For premium spirits brands, this alignment is crucial. If the flavour profile says one thing, the packaging says another and the activation says something else entirely, the launch becomes fragmented. Hendrick’s shows the value of building one central idea and expressing it consistently across every consumer touchpoint.
The launch also reflects a broader challenge facing premium alcohol brands. Consumers are still interested in premium products, but they are more selective about when and why they trade up. In a tighter spending environment, a premium bottle has to feel more justified.
That is where immersive retail can become commercially powerful. It gives consumers a reason to believe the product is worth more. Not because the brand says so, but because the consumer has experienced the story, the setting, the serve and the sense of occasion around it.
Anotherland is essentially a value-building mechanism. It makes the new gin feel more memorable before the consumer reaches the shelf. It turns a product launch into an occasion. It gives the bottle a story that can be recalled later at home, at the bar or in conversation.
This matters especially for spirits, where bottle purchase can be less frequent and more considered than many other alcohol categories. A consumer may not buy a new premium gin every week. When they do, memory, distinctiveness and occasion fit matter.
Hendrick’s is using theatre to build that memory before the buying decision happens.
The biggest takeaway is not that every spirits brand should build an immersive theatre experience. Most should not. The real lesson is that launch activity should be designed as a connected system, not a single promotional moment.
Hendrick’s has connected multiple layers:
The product has a clear reason to exist.
The packaging makes the difference visible.
The retail partner reinforces the premium positioning.
The experience dramatizes the product idea.
The bar menu creates liquid trial.
The Wine Shop display supports purchase.
The ticket voucher links attendance to conversion.
The gift with purchase extends the memory of the launch.
The wider global campaign gives the idea scale beyond one location.
That is the model worth studying.
For brand owners and C-suite marketers, the strategic question is not “How do we make a splash?” It is “How do we build a launch system where each touchpoint helps the next one work harder?”
A launch event should not only generate awareness.
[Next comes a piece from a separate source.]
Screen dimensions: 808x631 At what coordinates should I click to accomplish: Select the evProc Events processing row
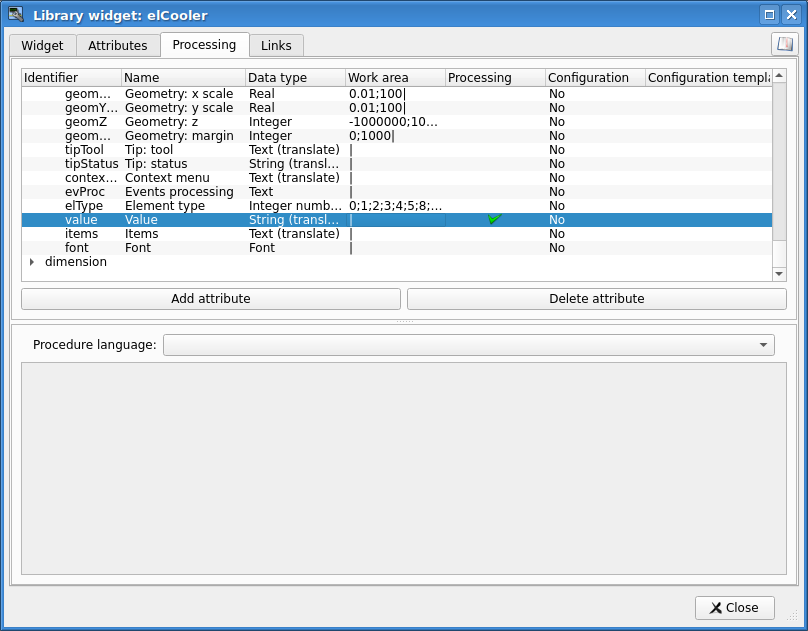point(84,192)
It should help consumers understand the product, create a reason to try it, make purchase feel natural and give the brand a way to measure what happened.
If a brand is investing in immersive retail, the measurement model needs to go beyond surface-level engagement.
For an activation like Anotherland, the most useful KPIs would include ticket sales, attendance rate, bottle redemption rate, bottle attachment rate, cocktail sales during the partnership period, uplift in Wine Shop sales, gift-with-purchase redemption, new customer capture, earned media quality, social content volume and repeat purchase after the launch window.
The most important question is not simply how many people attended. It is how many people moved from curiosity to trial, from trial to purchase and from purchase to longer-term brand consideration.
That is how experiential marketing becomes a growth tool rather than a brand expense.
Hendrick’s Anotherland shows how premium spirits brands can use immersive retail with greater discipline. The activation is theatrical, but it is not only theatre. It is a product education platform, a retail conversion mechanism, a cocktail trial environment and a premium brand-building exercise at the same time.
For alcohol brands planning innovation launches, the message is clear: do not create experiences that merely surround the product. Create experiences that make the product easier to understand, easier to try and easier to buy.
That is where the real value of immersive marketing lies.